I’ve worked predominantly in health and health related areas.
Most recently that was at St John of God Healthcare, which is a group of private hospital providers, headquartered in Perth but with services in NSW, Victoria, New Zealand and Timor Leste.
They also do some mental health services, including hospitals and community-based services, as well as a mental health based outreach service in PNG.
My role at St John of God was about helping to articulate the organisational identity, and how it influenced the model of care we were providing.
I think organisations tend to be most effective when they’re clear on what they stand for and what their purpose is, and then work out of that premise.
Allied to that is knowing who you exist to serve. It’s important to know who we exist to serve and to then align ourselves to get the best outcome for those people.
For me that’s one of the points of attraction around MHV. This is not about turning over money for shareholders — nothing wrong with that, but it doesn’t get me out of bed in the morning.
It’s about doing what we can to support the wellbeing of some of the more vulnerable people in our community.
I was always impressed by the voice of the consumer in mental health. That was something we came to much later in other areas of healthcare.
When I first began in healthcare, it was the end of what were then institutional approaches to mental health. I saw, at a distance, the de-institutionalisation process.
It was welcome, but I was concerned. Have we got the resources and new services to support people through the transition — both people accessing services and people providing services?
Seeing the hollowing out of the system, services not connected, people bouncing from place to place, or presenting in crisis because they couldn’t get care when they needed it, was distressing.
I was really pleased to see the advent of the Royal Commission, and recognised it represents a massive generational opportunity for us to do things differently.
I also recognise no one moment in time can capture what needs to happen next. You can’t pin a wave on the beach down, we need to evolve and respond to the continuing and changing need.
I’m really excited to be at MHV. It’s an enormous opportunity and I’m really mindful of this moment in time we have in the wake of the Royal Commission.
I appreciate also there’s diversity of opinion about how we craft solutions, which solutions should take priority, and whether they continue to be sufficient.
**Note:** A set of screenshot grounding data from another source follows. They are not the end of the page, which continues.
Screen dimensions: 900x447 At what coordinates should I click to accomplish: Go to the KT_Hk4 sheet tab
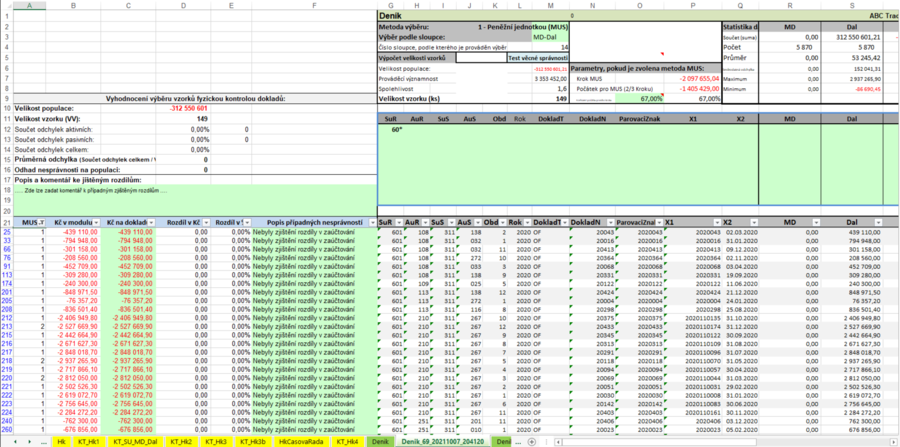click(x=346, y=441)
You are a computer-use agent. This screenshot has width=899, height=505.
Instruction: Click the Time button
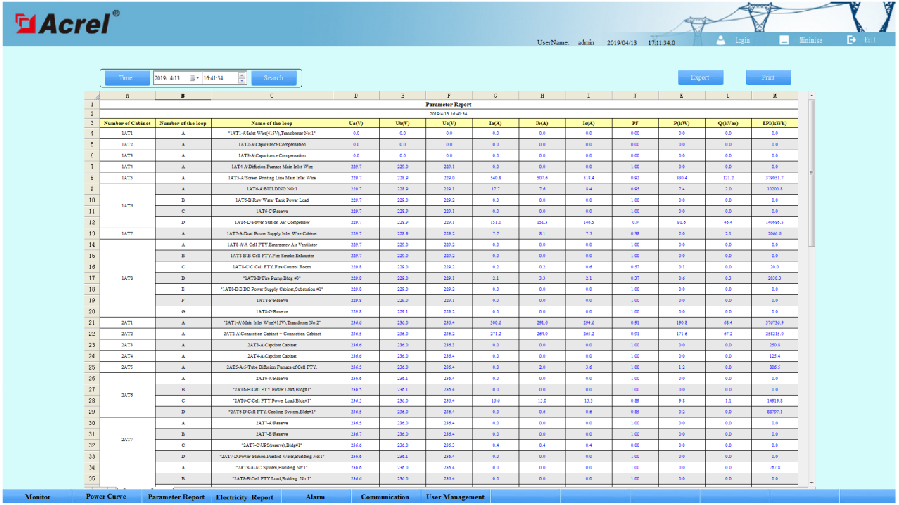click(x=125, y=77)
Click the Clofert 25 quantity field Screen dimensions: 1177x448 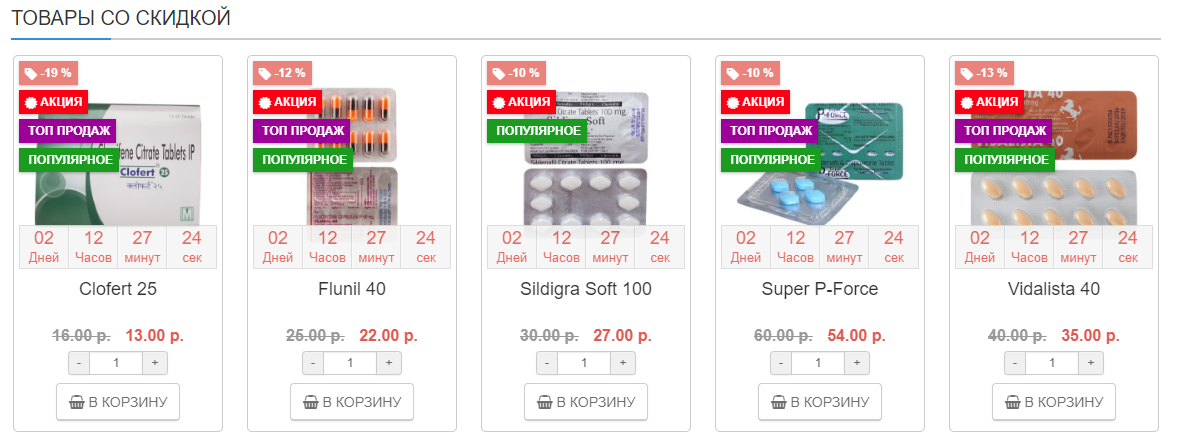tap(118, 363)
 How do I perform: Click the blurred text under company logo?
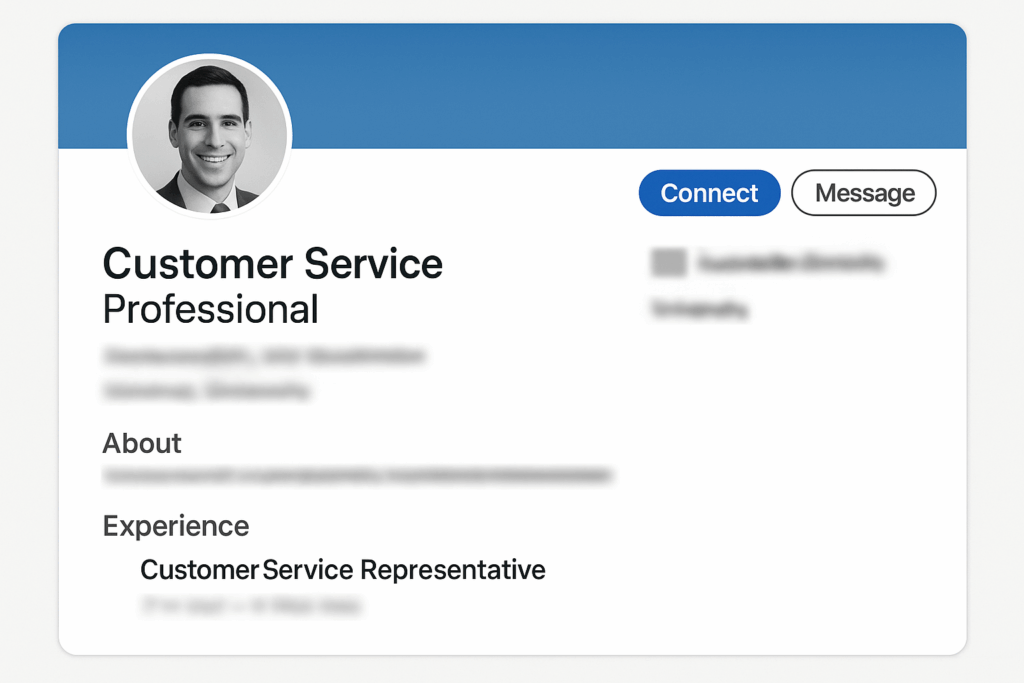pyautogui.click(x=700, y=309)
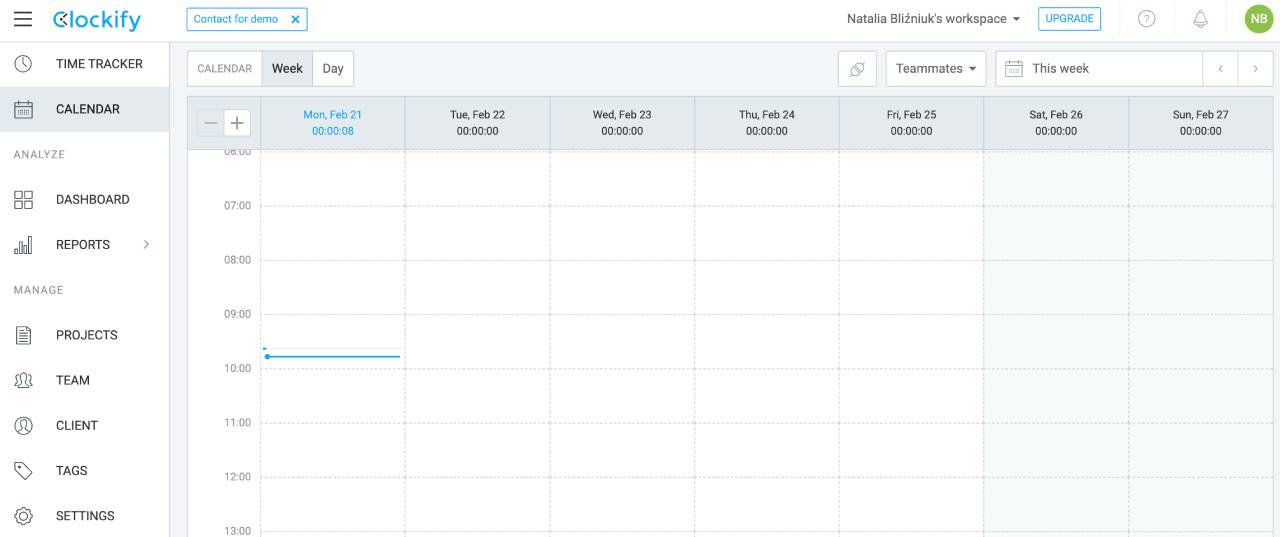Image resolution: width=1280 pixels, height=537 pixels.
Task: Open the This week date picker
Action: pyautogui.click(x=1098, y=69)
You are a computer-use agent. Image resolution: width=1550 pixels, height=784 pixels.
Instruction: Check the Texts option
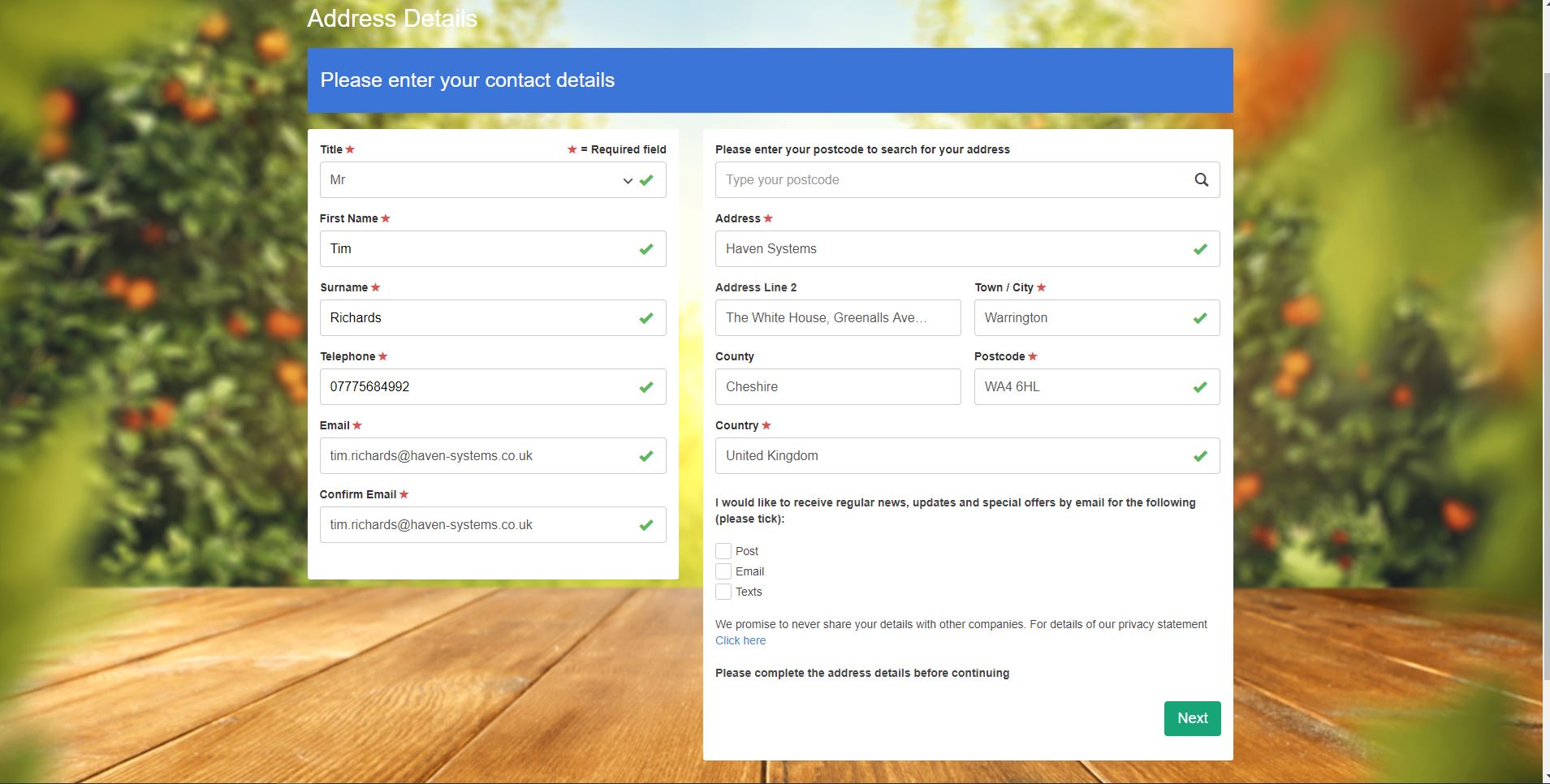[723, 592]
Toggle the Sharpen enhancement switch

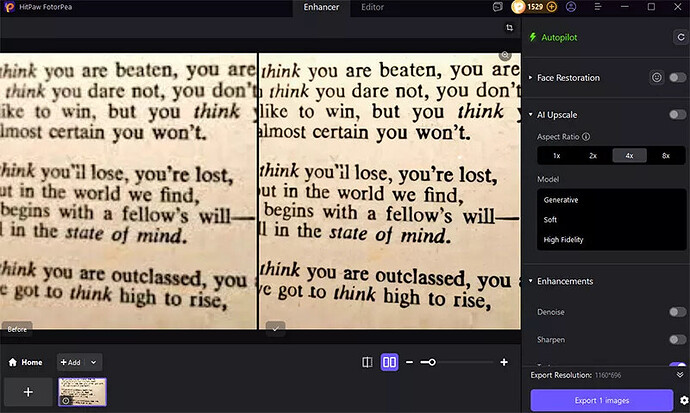coord(678,340)
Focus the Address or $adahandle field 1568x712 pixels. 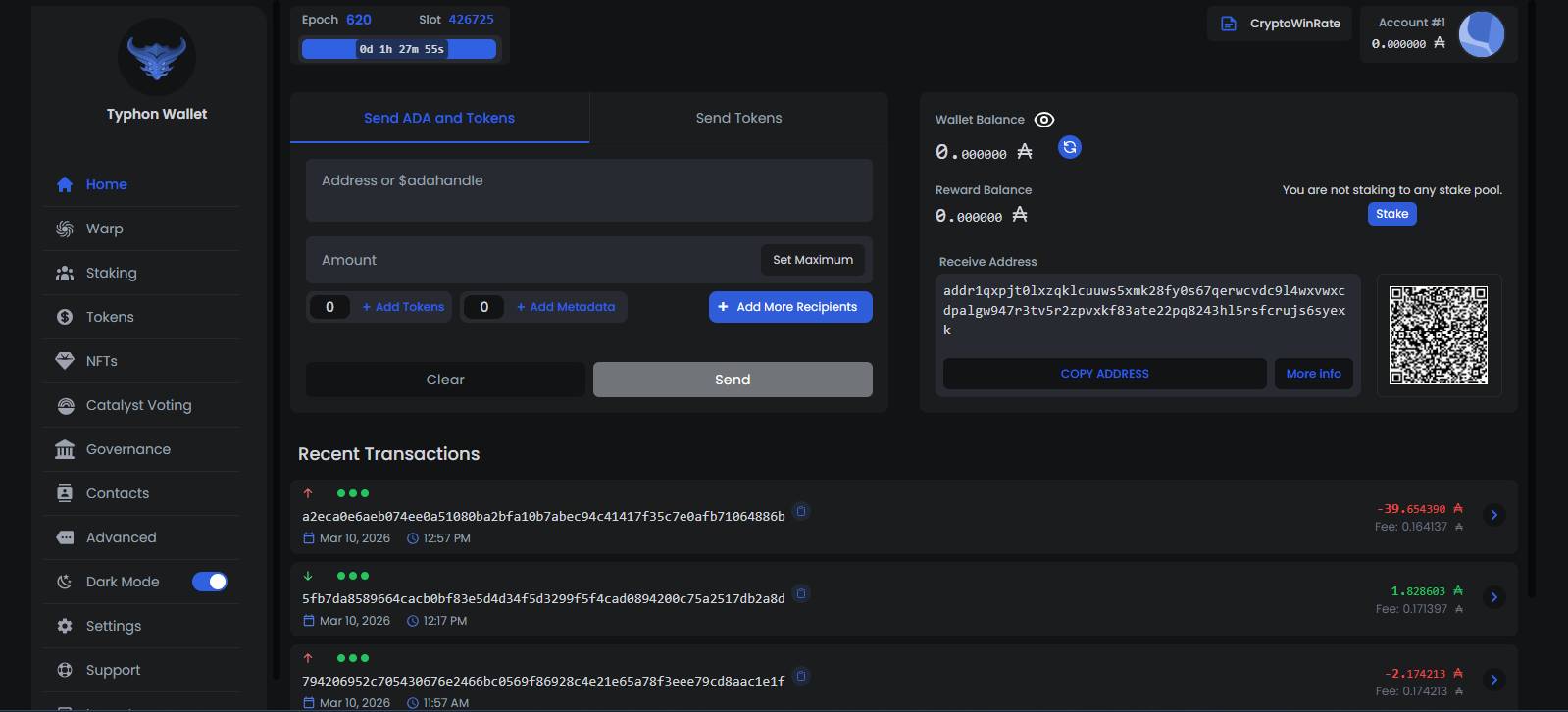[588, 190]
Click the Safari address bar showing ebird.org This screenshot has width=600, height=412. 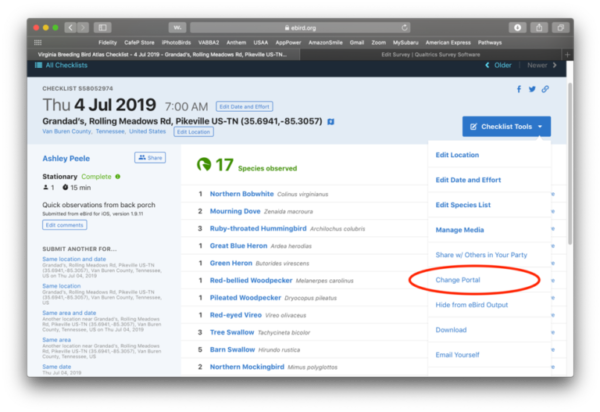[x=300, y=27]

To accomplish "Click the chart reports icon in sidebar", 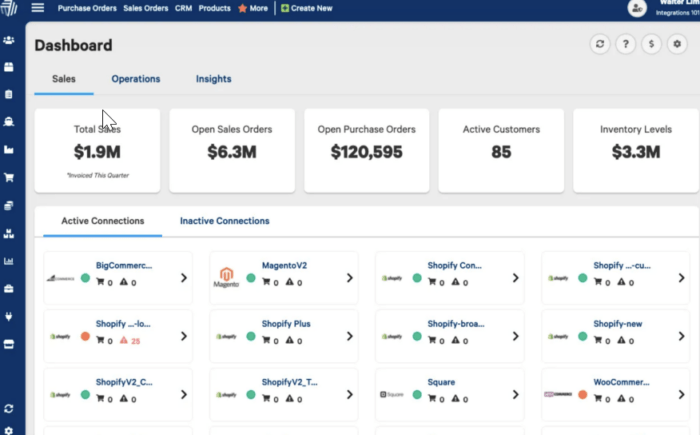I will (9, 261).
That’s perhaps where there’s a vulnerability. If we are to realise the impact in terms of sector reform, service reform, funding reform, policy reform, we need everybody to stay around the table.
I think there’s a role for MHV to play as a bit of a relationship broker. Listening to the pain points, helping each group understand the other a little bit more, and then help us all find a way forward.
Again, I think keeping in mind who we all exist to serve is critical.
If any of us are taking decisions that don’t make sense to somebody with lived experience, or somebody who is supporting or caring for someone with lived experience, then why are we doing it?
It’s as simple and as difficult as that.
Jax our husky plays a big part in my mental health and wellbeing. Getting him out every day for a walk is an important part of my self-care.
I also made a commitment to myself to go back and have swimming lessons. I’m working on my swimming technique so I can do it better. My goal is to be able to do bay swims.
When I was swimming last night I felt this was so good for me, physically and mentally. Having made that commitment to myself and finally met it, I felt really encouraged.